One way I thought about the problem (quite different to yours, very rough): variation in existential risk rate depends mostly on technology. At a wide enough interval (say, 100 years of tech development at current rates), change in existential risk with change in technology is hard to predict, though following Aschenbrenner and Xu’s observations it’s plausible that it tends to some equilibrium in the long run. You could perhaps model a mixture of a purely random walk and walks directed towards uncertain equilibria.
Also, technological growth probably has an upper limit somewhere, though quite unclear where, so even the purely random walk probably settles down eventually.
There’s uncertainty over a) how long it takes to “eventually” settle down, b) how much “randomness” there is as we approach an equilibrium c) how quickly equilibrium is approached, if it is approached.
I don’t know what you get if you try to parametrise that and integrate it all out, but I would also be surprised if it put and overwhelmingly low credence in a short sharp time of troubles.
I think “one-off displacement from equilibrium” probably isn’t a great analogy for tech-driven existential risk.

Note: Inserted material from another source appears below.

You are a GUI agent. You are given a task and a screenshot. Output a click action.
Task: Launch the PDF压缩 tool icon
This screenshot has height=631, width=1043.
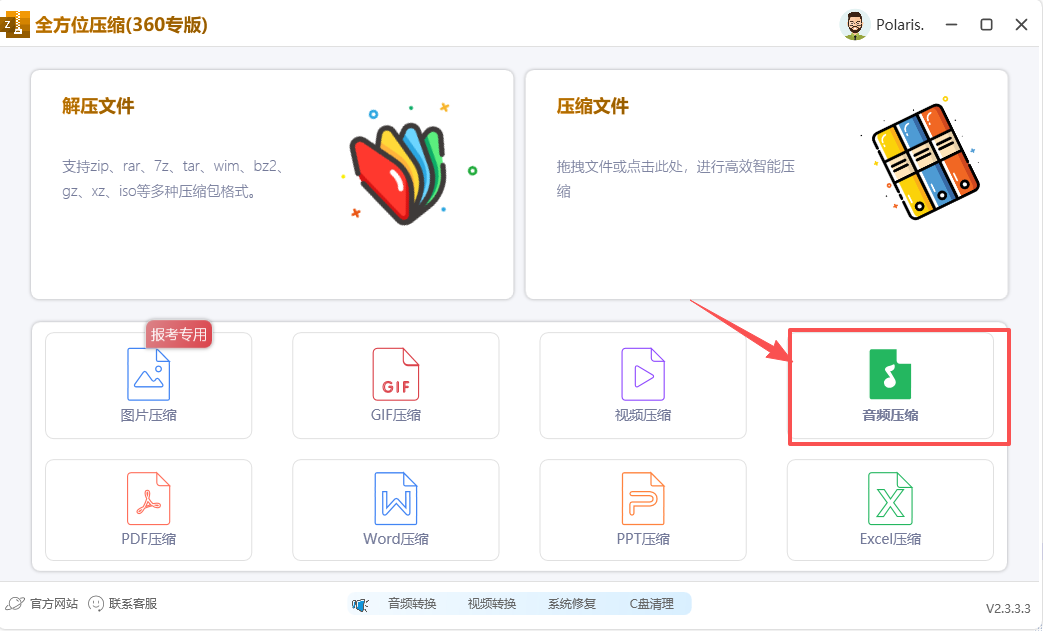148,499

I think “high and sustained risk” seems weird partly because surviving for a long period under such conditions is weird, so conditioning on survival usually suggests that risk isn’t so high after all—so in many cases risk really does go down for survivors. But this effect only applies to survivors, and the other possibility is that we underestimated risk and we die. So I’m not sure that this effect changes conclusions. I’m also not sure how this affects your evaluation of your impact on risk—probably makes it smaller?
I think this observation might apply to your thought experiment, which conditions on survival.
Appreciate your comments!
(As an aside, it might not make a difference mathematically, but numerically one possible difference between us is that I think of the underlying unit to be ~logarithmic rather than linear)
Agreed, an important part of my model is something like nontrivial credence in a) technological completion conjecture and b) there aren’t “that many” technologies laying around to be discovered. So I zoom in and think about technological risks, a lot of my (proposed) model is thinking about the a) underlying distribution of scary vs worldsaving technologies and b) whether/how much the world is prepared for each scary technology as they appears, c) how high is the sharpness of dropoff of lethality for survival from each new scary technology conditional upon survival in the previous timestep.
I think I probably didn’t make the point well enough, but roughly speaking, you only care about worlds where you survive, so my guess is that you’ll systematically overestimate longterm risk if your mixture model doesn’t update on survival at each time step to be evidence that survival is more likely on future time steps. But you do have to be careful here.
Yeah I think this is true. A friend brought up this point, roughly, the important parts of your risk reduction comes from temporarily vulnerable worlds. But if you’re not careful, you might “borrow” your risk-reduction from permanently vulnerable worlds (given yourself credit for high microextinctions averted), and also “borrow” your EV_of_future from permanently invulnerable worlds (given yourself credit for a share of an overwhelmingly large future). But to the extent those are different and anti-correlated worlds (which accords with David’s original point, just a bit more nuanced), then your actual EV can be a noticeably smaller slice.